[ЧТО СДЕЛАТЬ A] Верни дословно часть рассказа о раве Ицхаке Зильбере, начиная с «Так рав Ицхак» и заканчивая «тоже так воспитывал.».
[ЧТО СДЕЛАТЬ B] Продолжи рассказ о раве Ицхаке Зильбере, начав сразу после его последнего предложения.

[ЦИТИРУЕМЫЙ ОТРЫВОК]
Рав Ицхак умел давать уроки для всех. Даже в лагере он собирал евреев, а там были типчики и похлеще… Вообщем, рав Ицхак продолжает читать, не замечая, не реагируя, а Давид этот, мой друг, каховец, говорит:
— Успокойся, ты мешаешь раву Зильберу вести урок! Не мешай, иначе я тебя прикончу. Еще раз что-то скажешь, я тебя прикончу, падла!
Смотрю на рава Ицхака, — никакой реакции. Продолжает нараспев читать, как ни в чем не бывало…
Понятно, прошло несколько минут, тот забыл, что есть угроза, и опять что-то ляпнул. Так Давид на него навалился и начал его так лупить! Он же специалист! А рав Ицхак продолжает урок, как ни в чем ни бывало.
Я не мог допустить, ведь тот все-таки еврей, бросился разнимать их, — я был уверен, что меня-то Давид не тронет…
Интересно, что пока продолжался урок, Рав Ицхак вообще на них не обращал внимания. А потом, когда после урока все вышли, рав Ицхак говорит мне:
— Анар! Дурачок! Влепил бы он ему немного, — может, тот человеком стал бы.
Так рав Ицхак учил людей. Когда на следующий день все повторилось, я уже не стал вмешиваться…
Папа говорил, что он возвратил людей к тшуве своей математикой больше, чем уроками иудаизма. Он сам не хотел отращивать бороду, это мама уговорила его отращивать, а он возражал, что тогда не будет выглядеть «культурным человеком» и люди не смогут с ним запросто общаться. И он не хотел, чтобы мой брат Бенцион отращивал бороду, чтобы не отпугивать начинающих.
Он любую наружную формальность не воспринимал, а с людьми простыми душой — сходился очень быстро.
Не любил помпезных людей. Они его отталкивали… папе мешала помпезность, внешнее, напускное. И нас он тоже так воспитывал.
Позвонил телефон. Рав подошел, начал спокойно говорить и вдруг громко закричал:
— Он койфер, койфер! Он безбожник! Нельзя его слушать!
В течение разговора он повторил это много раз, а когда повесил трубку, я спросил, с кем он разговаривал. Рав ответил, что разговаривал с одним парнем, который лежит в больнице.
Через несколько месяцев я встретил этого парня и спросил его, о чем был разговор, почему рав Зильбер так кричал?
Оказалось, что у него отказали почки, он попал в больницу и доктор сказал:
— Ты не сможешь жить без почек. Тебе не поможет даже искусственная почка. Даю тебе неделю-две…
Представляете? Тот позвонил раву Ицхаку и попросил благословение…
А Рав стал кричать, что «врач — койфер! Врач может знать только, как лечить, но он не может знать, кому сколько суждено прожить — это только во власти Б-га».
Был один парень в общежитии, у которого были разные интересные идеи.

Сохранённые записи данных
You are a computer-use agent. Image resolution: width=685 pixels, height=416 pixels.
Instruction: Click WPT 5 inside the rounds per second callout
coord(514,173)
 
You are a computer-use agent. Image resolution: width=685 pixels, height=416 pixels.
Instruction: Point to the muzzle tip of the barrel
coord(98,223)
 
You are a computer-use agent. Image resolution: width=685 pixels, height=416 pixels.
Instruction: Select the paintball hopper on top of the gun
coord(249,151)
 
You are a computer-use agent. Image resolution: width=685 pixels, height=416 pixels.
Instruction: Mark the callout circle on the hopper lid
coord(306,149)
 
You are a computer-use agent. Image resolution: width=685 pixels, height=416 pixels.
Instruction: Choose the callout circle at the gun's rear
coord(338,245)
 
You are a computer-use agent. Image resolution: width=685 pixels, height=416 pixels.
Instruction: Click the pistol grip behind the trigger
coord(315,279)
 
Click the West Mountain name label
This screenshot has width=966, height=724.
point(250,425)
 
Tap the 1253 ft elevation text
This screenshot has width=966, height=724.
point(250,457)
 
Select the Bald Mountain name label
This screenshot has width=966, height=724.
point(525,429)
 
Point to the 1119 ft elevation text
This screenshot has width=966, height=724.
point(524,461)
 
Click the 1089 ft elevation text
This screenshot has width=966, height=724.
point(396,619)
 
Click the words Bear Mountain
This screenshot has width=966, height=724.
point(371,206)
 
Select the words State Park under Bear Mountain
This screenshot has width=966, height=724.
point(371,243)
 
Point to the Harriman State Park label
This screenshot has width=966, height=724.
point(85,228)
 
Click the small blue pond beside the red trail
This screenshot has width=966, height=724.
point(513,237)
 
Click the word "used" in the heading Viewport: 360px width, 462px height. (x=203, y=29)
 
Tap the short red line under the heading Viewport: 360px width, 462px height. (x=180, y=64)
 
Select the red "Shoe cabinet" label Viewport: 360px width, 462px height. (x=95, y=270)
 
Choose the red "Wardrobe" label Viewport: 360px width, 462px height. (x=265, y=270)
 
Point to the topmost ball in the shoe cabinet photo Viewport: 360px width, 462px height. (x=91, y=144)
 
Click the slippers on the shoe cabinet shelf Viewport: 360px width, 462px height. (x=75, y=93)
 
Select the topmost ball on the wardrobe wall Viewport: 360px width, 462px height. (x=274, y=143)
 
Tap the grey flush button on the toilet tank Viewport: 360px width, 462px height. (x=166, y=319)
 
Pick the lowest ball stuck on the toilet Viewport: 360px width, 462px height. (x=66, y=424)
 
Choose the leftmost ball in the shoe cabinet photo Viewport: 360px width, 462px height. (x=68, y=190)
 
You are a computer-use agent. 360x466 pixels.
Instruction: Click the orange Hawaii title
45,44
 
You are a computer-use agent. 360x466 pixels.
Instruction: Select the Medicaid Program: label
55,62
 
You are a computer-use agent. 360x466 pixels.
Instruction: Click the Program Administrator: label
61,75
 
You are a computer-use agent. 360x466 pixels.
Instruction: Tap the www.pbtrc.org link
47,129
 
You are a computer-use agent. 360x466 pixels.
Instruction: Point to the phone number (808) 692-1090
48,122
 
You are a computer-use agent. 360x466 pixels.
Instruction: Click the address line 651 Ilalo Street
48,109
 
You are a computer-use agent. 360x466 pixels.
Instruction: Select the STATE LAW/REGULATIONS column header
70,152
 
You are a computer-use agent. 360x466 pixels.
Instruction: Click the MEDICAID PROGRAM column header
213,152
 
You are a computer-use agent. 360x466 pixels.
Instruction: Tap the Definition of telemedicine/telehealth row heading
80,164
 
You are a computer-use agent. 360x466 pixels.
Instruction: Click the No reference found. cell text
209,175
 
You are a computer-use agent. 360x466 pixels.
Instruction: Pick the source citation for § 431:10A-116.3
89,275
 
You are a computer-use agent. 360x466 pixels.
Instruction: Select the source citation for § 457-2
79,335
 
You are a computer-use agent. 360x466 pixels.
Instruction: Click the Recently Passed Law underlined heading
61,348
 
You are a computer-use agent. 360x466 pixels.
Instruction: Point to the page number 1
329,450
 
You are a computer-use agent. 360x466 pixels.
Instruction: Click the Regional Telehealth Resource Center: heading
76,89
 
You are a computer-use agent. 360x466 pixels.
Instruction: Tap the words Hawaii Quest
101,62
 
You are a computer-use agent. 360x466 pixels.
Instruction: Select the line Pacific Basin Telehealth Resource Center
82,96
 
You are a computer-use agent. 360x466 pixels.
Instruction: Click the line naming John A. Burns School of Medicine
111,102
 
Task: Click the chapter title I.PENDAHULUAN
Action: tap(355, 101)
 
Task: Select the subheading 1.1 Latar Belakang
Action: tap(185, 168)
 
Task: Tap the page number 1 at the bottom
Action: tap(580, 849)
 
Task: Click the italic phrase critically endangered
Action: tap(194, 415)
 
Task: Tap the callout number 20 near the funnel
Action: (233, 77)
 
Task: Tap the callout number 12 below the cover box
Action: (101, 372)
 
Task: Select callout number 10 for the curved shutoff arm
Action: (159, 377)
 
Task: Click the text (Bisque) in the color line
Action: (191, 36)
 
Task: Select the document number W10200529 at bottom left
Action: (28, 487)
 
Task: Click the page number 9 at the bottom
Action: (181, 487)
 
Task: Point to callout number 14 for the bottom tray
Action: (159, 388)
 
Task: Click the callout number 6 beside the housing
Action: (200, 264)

[РЕЗУЛЬТАТ A]
Так рав Ицхак учил людей. Когда на следующий день все повторилось, я уже не стал вмешиваться…
Папа говорил, что он возвратил людей к тшуве своей математикой больше, чем уроками иудаизма. Он сам не хотел отращивать бороду, это мама уговорила его отращивать, а он возражал, что тогда не будет выглядеть «культурным человеком» и люди не смогут с ним запросто общаться. И он не хотел, чтобы мой брат Бенцион отращивал бороду, чтобы не отпугивать начинающих.
Он любую наружную формальность не воспринимал, а с людьми простыми душой — сходился очень быстро.
Не любил помпезных людей. Они его отталкивали… папе мешала помпезность, внешнее, напускное. И нас он тоже так воспитывал.

[РЕЗУЛЬТАТ B]
Например, он решил разводить саранчу. По Торе ведь ее можно кушать. Он ходил в «Эйда Харедит» получить разрешение на кашрут. Саранчу он получил от одного тайманца — у йеменских евреев есть предание, какой вид саранчи кошерный.
Хранил чемоданы у себя и у других учеников под кроватями. Там жила саранча. Он хотел попробовать сделать из саранчи консервы и выращивать их в промышленных масштабах на продажу — бизнес такой.
Рав Ицхак знал это и приходил каждый день проверять чемоданы, хорошо ли они закрыты, чтобы саранча не разбежалась. Ведь там были десятки тысяч саранчи, а рав Ицхак очень не хотел, чтобы этого парня выгнали…
Короче говоря, если мне память не изменяет, один тип, пока все были утром на молитве, пошел и открыл чемоданы — и саранча разбежалась по всему зданию.
Я звоню раву Ицхаку:
— Рав Ицхак, срочно прибегайте в ешиву, саранча разбежалась!
Рав Ицхак велел всей русской группе с мешками отловить саранчу и вернуть ее на место, до того, как начальство приехало. Мы бегали по всему общежитию. Где она только не была, даже на крыше! И ее собрали, и рав Ицхак велел повесить на чемоданы замки, чтобы тот тип не мог снова открыть чемоданы.
Самое интересное, что рав Ицхак и дальше продолжал покрывать это дело и разрешал держать саранчу под кроватями! Только, приходя в общежитие, он по нескольку раз в день ходил и внимательно все углы осматривал, и под кроватями — не разбежалась ли? Был готов на все, лишь бы этот парень не ушел…
Как ненормальный — шел и оглядывался, нагибался — и смотрел под шкафом, и в угол за дверью…
А начальство его спрашивало:
— Что вы так странно все осматриваете? Что случилось? Что вы там ищете? Что?